“In principio era il verbo, il verbo era presso Dio, il verbo era Dio”. Giovanni pone come incipit del suo vangelo il “Verbo”, la parola.
Giorgia Meloni, prima donna a sedere a Palazzo Chigi, afferma che «le femministe hanno combattuto le battaglie sbagliate sui temi delle quote di genere». Ciò che interessa lei, ha sostenuto in una intervista al NYT, «è se sono libera di diventare presidente del Consiglio dei Ministri. Questa è parità, non essere chiamata la presidenta».
Meloni ha ragione. Ha ragione perché lei non è stata nemmeno sfiorata dalla rivoluzione femminile e femminista, è completamente immersa nella cultura patriarcale e machista che quella rivoluzione, forse la più importante del 900 anche perché pacifica, ha affermato.
Quello che interessa Meloni è essere riuscita ad arrivare nella stanza del potere.
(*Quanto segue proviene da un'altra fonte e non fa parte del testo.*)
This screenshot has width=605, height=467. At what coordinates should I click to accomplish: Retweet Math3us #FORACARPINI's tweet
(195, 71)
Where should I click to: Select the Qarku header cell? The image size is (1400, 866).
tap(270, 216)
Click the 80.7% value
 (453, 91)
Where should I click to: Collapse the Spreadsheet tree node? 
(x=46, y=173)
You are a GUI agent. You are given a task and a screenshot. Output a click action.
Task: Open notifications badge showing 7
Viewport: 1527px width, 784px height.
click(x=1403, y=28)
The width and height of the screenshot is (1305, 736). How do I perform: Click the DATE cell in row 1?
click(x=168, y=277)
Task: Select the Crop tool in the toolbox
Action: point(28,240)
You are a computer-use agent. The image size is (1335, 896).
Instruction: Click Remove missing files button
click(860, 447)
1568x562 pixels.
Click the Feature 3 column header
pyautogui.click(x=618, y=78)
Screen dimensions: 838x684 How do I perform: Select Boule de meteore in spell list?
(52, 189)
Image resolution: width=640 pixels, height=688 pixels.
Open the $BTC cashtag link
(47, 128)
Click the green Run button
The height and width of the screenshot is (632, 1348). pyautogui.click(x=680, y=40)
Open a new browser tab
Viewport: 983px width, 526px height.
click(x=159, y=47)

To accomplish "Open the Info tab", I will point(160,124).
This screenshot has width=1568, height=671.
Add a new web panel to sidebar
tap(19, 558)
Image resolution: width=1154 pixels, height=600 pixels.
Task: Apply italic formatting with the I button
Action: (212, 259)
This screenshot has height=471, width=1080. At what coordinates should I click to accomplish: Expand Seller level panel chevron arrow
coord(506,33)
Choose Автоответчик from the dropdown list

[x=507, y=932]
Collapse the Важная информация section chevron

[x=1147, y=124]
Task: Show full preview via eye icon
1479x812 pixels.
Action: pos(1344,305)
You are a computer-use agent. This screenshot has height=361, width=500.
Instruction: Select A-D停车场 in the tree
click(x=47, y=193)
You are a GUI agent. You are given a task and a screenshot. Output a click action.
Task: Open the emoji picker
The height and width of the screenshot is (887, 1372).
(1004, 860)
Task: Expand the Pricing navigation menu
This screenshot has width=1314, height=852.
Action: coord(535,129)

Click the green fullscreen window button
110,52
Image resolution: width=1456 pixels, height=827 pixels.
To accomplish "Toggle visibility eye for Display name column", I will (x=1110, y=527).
Lo afferma esplicitamente e va ascoltata e creduta.
Meloni chiede di essere appellata al maschile perché per arrivare al governo ha introiettato, assunto, utilizzato le logiche maschili del potere. Ed è talmente vero questo che nel suo discorso di insediamento, pensando di rendere omaggio a quelle donne che hanno avuto un ruolo pubblico prima di lei, le ha nominate con il solo nome di battesimo, mentre tutti gli uomini sono stati citati con il cognome.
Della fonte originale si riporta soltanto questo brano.